Making money from betting on horses is not a steady income. Although in the long term you make money, there will be times when you are losing it and your nerve will be seriously tested. There is no such thing as a regular monthly income, so forward planning of expenditure is not the same as if you earn a monthly salary. Set against that is the incomparable excitement of backing horses to make you a profit over time. Few jobs which yield a reliable salary offer that sort of excitement.
Racing really is a simple sport, and although the road to profits is no easy one the way to progress along it is to keep your approach simple. Plunging in to a maelstrom of statistics and hoping that you will grasp something that will win you money is a hopeless quest.

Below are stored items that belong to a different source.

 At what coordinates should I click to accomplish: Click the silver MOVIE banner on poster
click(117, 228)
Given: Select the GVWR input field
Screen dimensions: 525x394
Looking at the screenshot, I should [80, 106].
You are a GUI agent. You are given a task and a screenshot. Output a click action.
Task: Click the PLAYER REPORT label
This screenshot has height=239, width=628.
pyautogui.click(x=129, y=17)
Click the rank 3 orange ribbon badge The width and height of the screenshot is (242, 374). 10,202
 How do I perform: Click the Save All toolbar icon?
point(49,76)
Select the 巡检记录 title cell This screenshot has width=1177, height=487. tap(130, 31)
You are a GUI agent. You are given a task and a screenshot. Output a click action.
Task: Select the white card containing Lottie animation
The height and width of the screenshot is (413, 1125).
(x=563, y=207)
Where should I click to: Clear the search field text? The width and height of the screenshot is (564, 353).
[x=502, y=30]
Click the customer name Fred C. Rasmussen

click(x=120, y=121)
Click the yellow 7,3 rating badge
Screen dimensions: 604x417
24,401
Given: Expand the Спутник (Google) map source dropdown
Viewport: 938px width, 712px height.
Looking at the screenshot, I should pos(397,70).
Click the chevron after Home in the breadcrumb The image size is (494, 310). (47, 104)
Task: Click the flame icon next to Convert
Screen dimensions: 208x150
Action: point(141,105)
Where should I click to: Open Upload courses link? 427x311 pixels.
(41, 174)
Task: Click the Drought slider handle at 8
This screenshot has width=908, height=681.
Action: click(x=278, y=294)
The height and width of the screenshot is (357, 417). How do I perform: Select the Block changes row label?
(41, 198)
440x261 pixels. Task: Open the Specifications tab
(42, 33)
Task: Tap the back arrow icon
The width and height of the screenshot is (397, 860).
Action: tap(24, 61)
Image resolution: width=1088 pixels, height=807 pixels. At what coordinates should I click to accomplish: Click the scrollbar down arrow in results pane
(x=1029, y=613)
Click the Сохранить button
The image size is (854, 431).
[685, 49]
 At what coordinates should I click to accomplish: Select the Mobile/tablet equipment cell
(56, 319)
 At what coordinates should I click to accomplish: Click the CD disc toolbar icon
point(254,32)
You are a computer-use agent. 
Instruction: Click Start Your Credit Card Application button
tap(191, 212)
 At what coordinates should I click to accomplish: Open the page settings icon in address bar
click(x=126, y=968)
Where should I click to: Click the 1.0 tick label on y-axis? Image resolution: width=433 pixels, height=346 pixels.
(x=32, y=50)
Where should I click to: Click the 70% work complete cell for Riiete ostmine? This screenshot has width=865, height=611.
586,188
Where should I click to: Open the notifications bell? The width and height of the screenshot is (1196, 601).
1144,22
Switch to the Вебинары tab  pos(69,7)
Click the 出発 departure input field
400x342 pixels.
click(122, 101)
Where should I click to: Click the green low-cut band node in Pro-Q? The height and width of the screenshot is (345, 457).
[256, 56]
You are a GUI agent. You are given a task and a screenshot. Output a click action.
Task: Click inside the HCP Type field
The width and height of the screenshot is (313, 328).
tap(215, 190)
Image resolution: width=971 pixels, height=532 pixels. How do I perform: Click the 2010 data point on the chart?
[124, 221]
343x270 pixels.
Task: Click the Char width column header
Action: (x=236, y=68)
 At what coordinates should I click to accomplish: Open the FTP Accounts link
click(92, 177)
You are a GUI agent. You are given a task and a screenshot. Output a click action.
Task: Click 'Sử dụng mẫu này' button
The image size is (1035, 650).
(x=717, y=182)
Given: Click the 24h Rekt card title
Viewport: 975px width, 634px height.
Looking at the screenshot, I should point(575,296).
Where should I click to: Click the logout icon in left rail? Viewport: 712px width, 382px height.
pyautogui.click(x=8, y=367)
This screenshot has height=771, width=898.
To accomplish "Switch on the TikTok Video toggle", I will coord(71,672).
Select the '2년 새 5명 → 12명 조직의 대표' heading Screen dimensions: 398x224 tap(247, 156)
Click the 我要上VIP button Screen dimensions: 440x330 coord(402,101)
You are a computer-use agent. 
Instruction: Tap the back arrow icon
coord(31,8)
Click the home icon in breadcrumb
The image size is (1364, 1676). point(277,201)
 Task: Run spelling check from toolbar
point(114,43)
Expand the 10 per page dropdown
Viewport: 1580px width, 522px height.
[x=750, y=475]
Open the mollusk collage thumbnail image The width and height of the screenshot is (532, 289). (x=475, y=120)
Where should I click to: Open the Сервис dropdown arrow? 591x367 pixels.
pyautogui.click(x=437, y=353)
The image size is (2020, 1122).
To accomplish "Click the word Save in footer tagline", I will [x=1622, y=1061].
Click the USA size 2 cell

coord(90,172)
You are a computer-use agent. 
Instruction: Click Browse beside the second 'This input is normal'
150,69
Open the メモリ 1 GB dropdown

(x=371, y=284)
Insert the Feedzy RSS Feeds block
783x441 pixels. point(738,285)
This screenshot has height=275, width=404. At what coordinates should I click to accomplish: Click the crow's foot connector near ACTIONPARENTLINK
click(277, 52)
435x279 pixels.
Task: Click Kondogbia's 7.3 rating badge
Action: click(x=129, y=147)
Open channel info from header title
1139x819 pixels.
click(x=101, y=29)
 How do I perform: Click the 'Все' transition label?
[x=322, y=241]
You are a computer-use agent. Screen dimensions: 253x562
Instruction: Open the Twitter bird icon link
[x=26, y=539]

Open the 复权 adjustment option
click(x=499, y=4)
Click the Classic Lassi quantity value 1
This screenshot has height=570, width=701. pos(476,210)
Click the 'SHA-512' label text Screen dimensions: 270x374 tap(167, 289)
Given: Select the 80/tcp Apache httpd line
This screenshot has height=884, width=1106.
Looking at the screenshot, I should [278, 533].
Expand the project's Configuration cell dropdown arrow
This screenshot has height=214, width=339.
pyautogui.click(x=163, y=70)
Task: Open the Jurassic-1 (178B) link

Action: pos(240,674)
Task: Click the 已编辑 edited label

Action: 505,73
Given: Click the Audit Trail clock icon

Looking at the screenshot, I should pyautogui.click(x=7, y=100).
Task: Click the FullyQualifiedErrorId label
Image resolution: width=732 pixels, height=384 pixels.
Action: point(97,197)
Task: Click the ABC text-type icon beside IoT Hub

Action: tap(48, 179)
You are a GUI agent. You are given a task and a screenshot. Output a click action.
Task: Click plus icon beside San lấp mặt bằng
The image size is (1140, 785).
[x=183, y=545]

Far better to pare down your strategy to a basic core in which you have faith and operate it consistently. I believe the tools I have described above can help you arrive at that strategy, and although there is never a guarantee that you will make money I am sure you will have the best chance of doing so. Ultimately it depends on the decisions you make rather than the systems you employ, so there will always be room for failures as well as successes. Follow trainers in form, bet against short-priced favourites when the time seems right, and understand the horses and their jockeys as individuals with identifiable strengths and weaknesses.
There has never been so much information available to punters. Make the most of that by being selective. Try to embrace it all and the chances are you will end up confused. Know what you want to find out in order to continue with your chosen strategy and seek out just that information. Put yourself in control of it rather than allow it to swamp you. Good luck with your DIY betting, and keep your toolbox handy at all times.